You should have the body!

Mark Hancock has a nice write-up of a talk given by Mike McCarthy on spoken English. The write-up concludes with an interesting metaphor of a corpus being a corpse, language that is no longer alive. It asks whether only using corpus examples is the best way of trying to improve a learner’s use of English.

Very few corpus folks would suggest only using corpus examples, and furthermore a lot of corpus work goes beyond the purely quantitative to also consider the teaching implications.

For example there is a great paper Listening for needles in haystacks: how lecturers introduce key terms by Ron Martinez, Svenja Adolphs, and Ronald Carter on the spoken language of academic lecturers.

They extracted lexical bundles from a spoken corpus of 1.7 million words and then went through those manually to keep only the pedagogically interesting ones. e.g. in other words (kept) vs er this is a (discarded).

Manual review of the list also showed them a hitherto under-emphasized aspect of spoken lectures – the introduction and definition of new terms.

Their analysis split these up into the more transparent but less frequent cues such as call and mean, e.g. …what theorists call.., …what do we mean by… and the less transparent but more frequent cues like basically and essentially e.g. …which are basically…, …so it’s essentially

Further they also showed how complex the delivery of a lot of the definitions or concepts were i.e. there was a lot of rephrasing sometimes using the word or but many times using no signposting language and key definitions usually came at the end of a series of connected points (back-loading).

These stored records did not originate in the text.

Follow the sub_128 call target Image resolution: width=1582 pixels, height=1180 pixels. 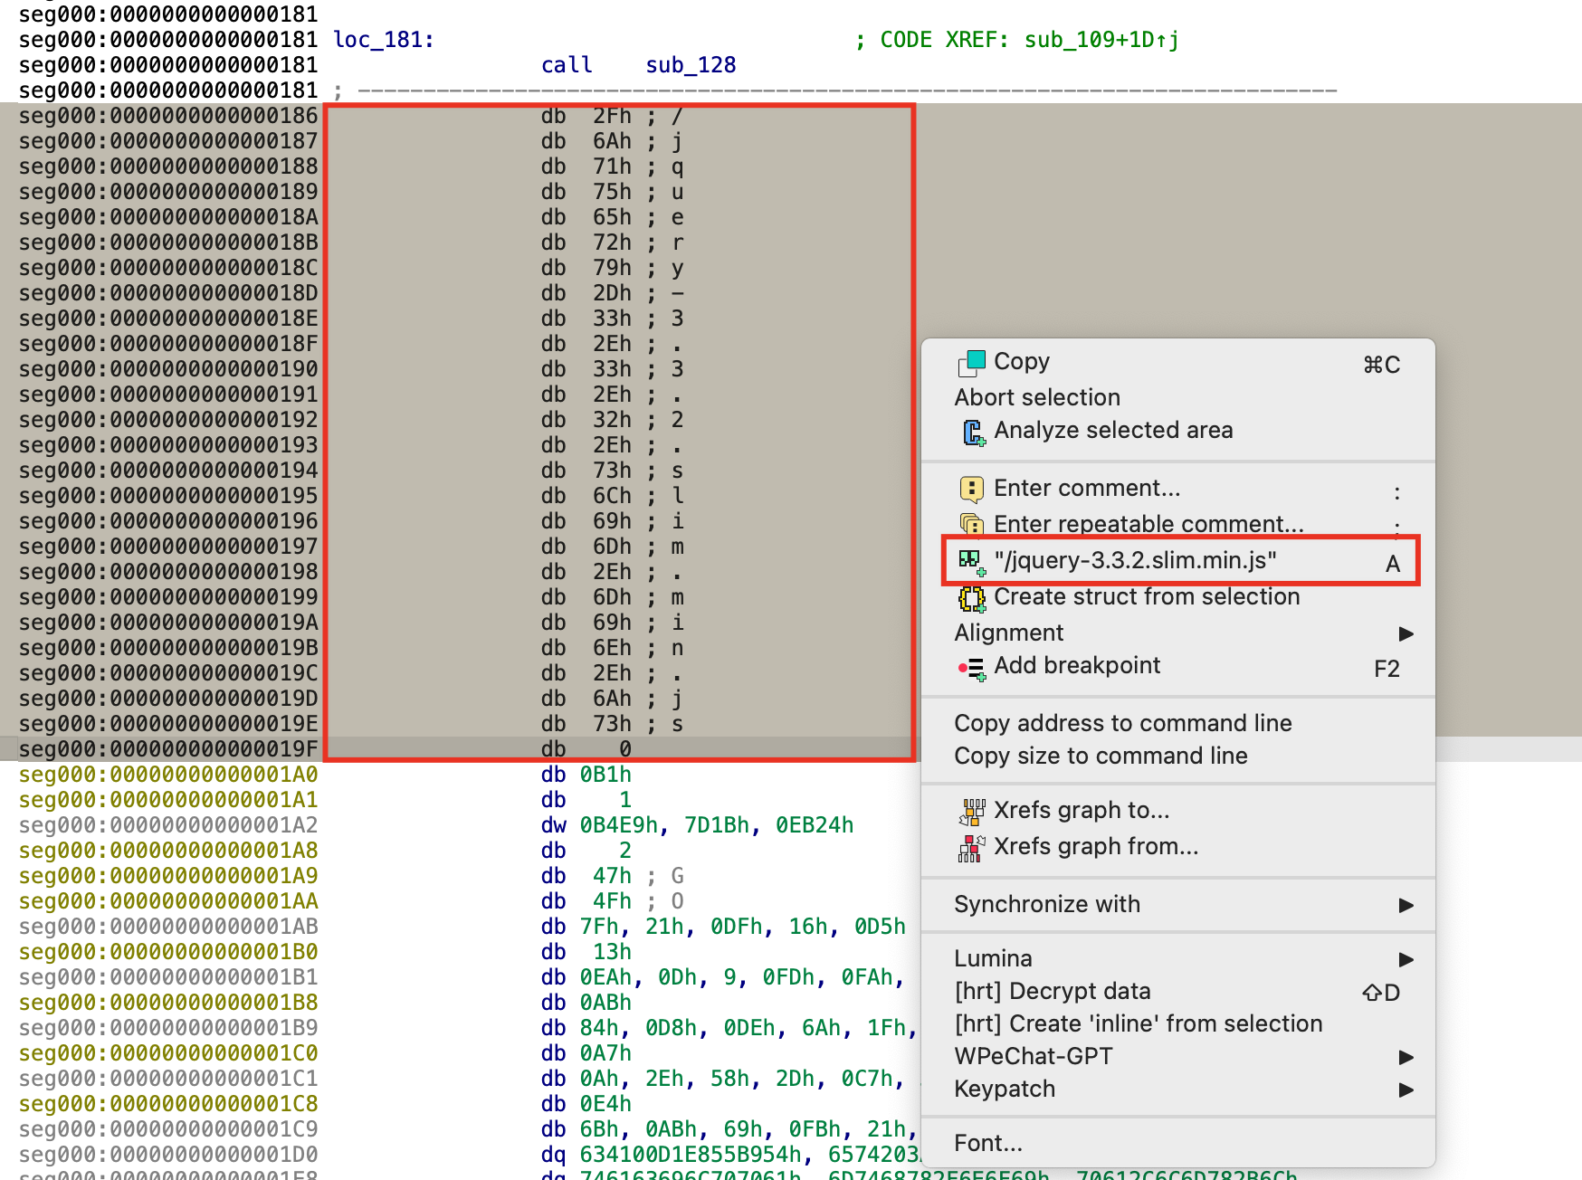[x=691, y=65]
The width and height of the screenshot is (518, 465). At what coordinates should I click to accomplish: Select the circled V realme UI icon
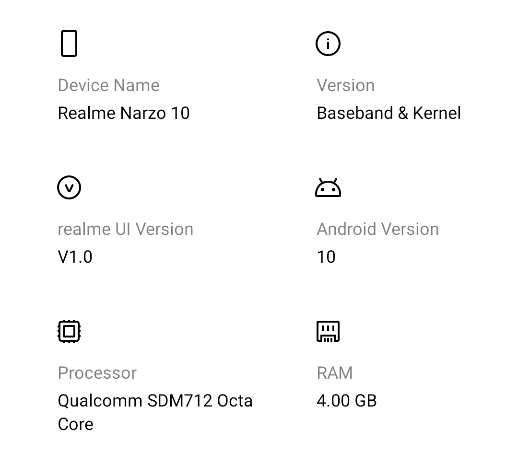click(x=69, y=187)
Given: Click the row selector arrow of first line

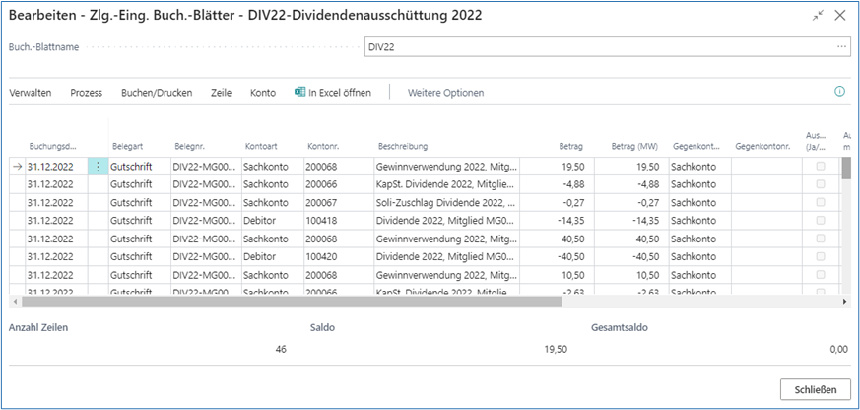Looking at the screenshot, I should coord(16,167).
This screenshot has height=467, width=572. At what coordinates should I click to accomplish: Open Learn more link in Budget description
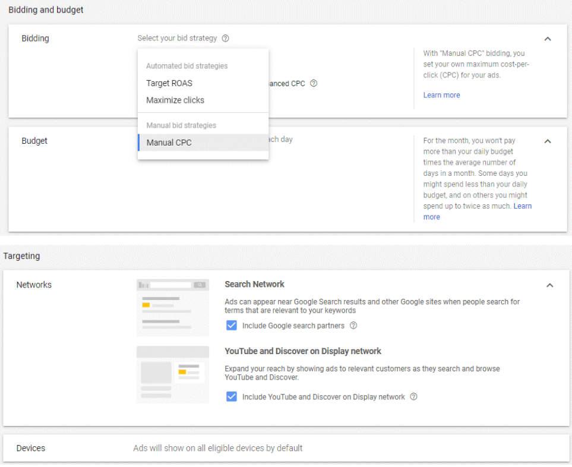pos(522,206)
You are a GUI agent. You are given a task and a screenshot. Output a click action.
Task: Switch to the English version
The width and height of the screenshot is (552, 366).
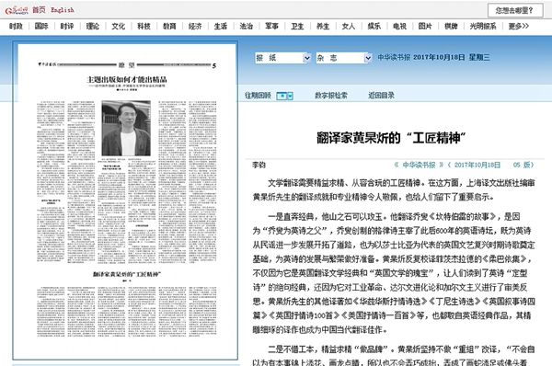pyautogui.click(x=63, y=10)

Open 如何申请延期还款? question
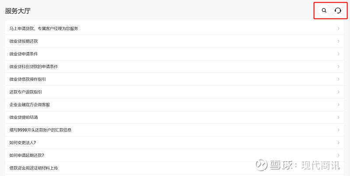click(x=174, y=155)
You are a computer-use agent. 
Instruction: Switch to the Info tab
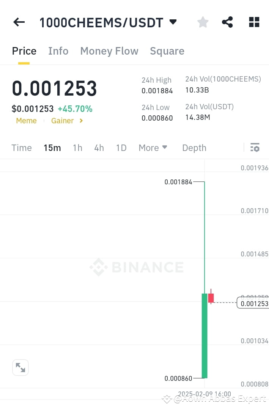[x=58, y=51]
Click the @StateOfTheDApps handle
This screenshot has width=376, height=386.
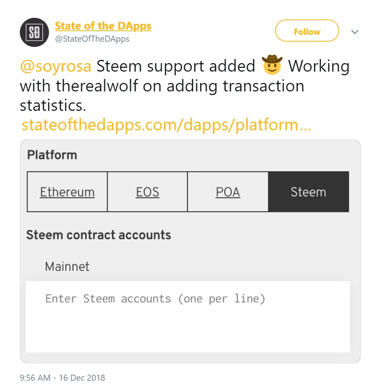point(92,39)
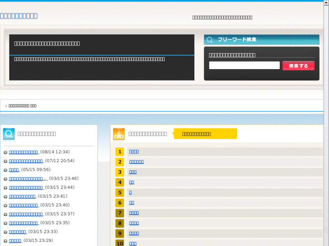
Task: Click arrow bullet beside the 03/15 23:46 entry
Action: [x=5, y=179]
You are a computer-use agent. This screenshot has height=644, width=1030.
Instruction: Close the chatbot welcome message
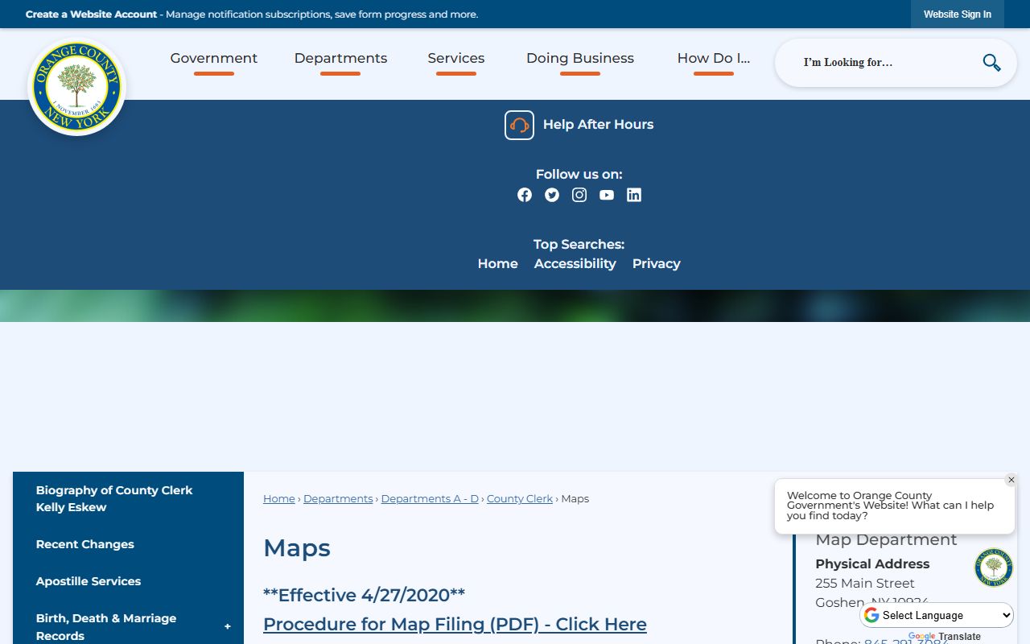tap(1011, 480)
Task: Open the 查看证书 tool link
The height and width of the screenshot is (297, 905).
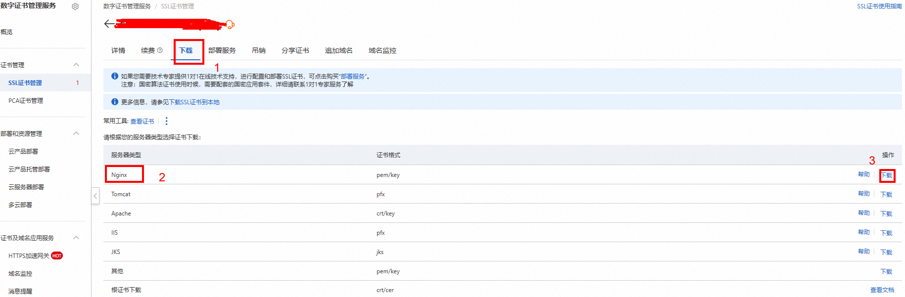Action: pos(142,121)
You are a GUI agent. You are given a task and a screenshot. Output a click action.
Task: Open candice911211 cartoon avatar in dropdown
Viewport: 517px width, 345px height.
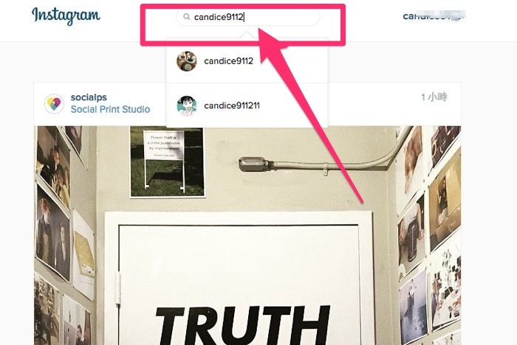point(187,105)
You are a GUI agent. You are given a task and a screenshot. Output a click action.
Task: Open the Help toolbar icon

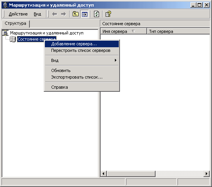[108, 14]
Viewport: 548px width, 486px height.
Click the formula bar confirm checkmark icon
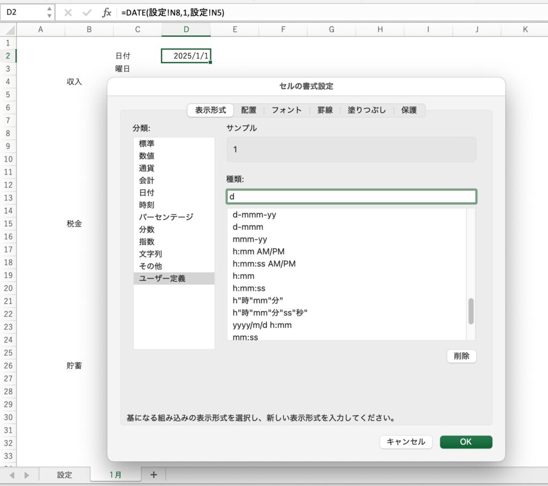(87, 12)
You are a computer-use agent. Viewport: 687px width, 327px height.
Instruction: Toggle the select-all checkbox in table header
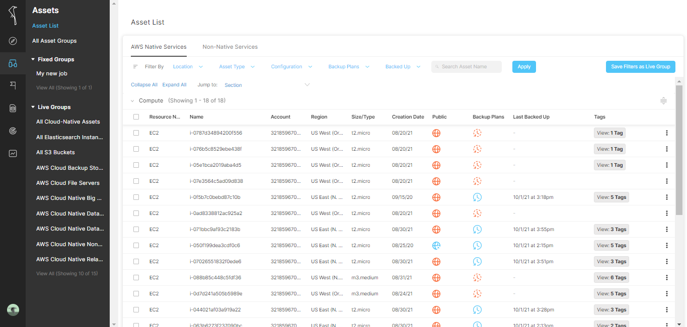click(136, 117)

In addition they found that often lecturers did not explicitly refer to their power point slides which could make it difficult for students to pick out the key terms.

A corpus may be like a corpse but like on the crime show CSI there is an awful lot that dead bodies can reveal.

Habeas corpus, you should have the body! 🙂


Point and click and describe – a lesson idea for engineering students

This lesson idea is based on what is called the Descriptive Camera, a camera which takes a picture and outputs a description of that picture.

Show students the following picture and say “Tell me something about this?”:

Follow up question – “What else can you say?”

Give them 3 minutes or so to respond. Write up on a board any engineering/interesting lexis.

Show them the next picture:

Ask them to label the above photo with the following:

  • Beaglebone(embedded Linux platform)
  • Thermal printer
  • Status LEDs
  • USB webcam

You could also elicit other electronic components seen in the photo e.g. power wire(red and black wires), signal wire (green, yellow, black wire), USB connector, power connector, Ethernet connector, breadboard.

Now divide students into two groups, A & B. Explain that each group will get a different text. Group A’s text will explain what the device is, why it was made and the results of the device. Group B’s text will describe how it works.

Group A text:

The Descriptive Camera works a lot like a regular camera—point it at subject and press the shutter button to capture the scene. However, instead of producing an image, this prototype outputs a text description of the scene. Modern digital cameras capture gobs of parsable metadata about photos such as the camera’s settings, the location of the photo, the date, and time, but they don’t output any information about the content of the photo. The Descriptive Camera only outputs the metadata about the content.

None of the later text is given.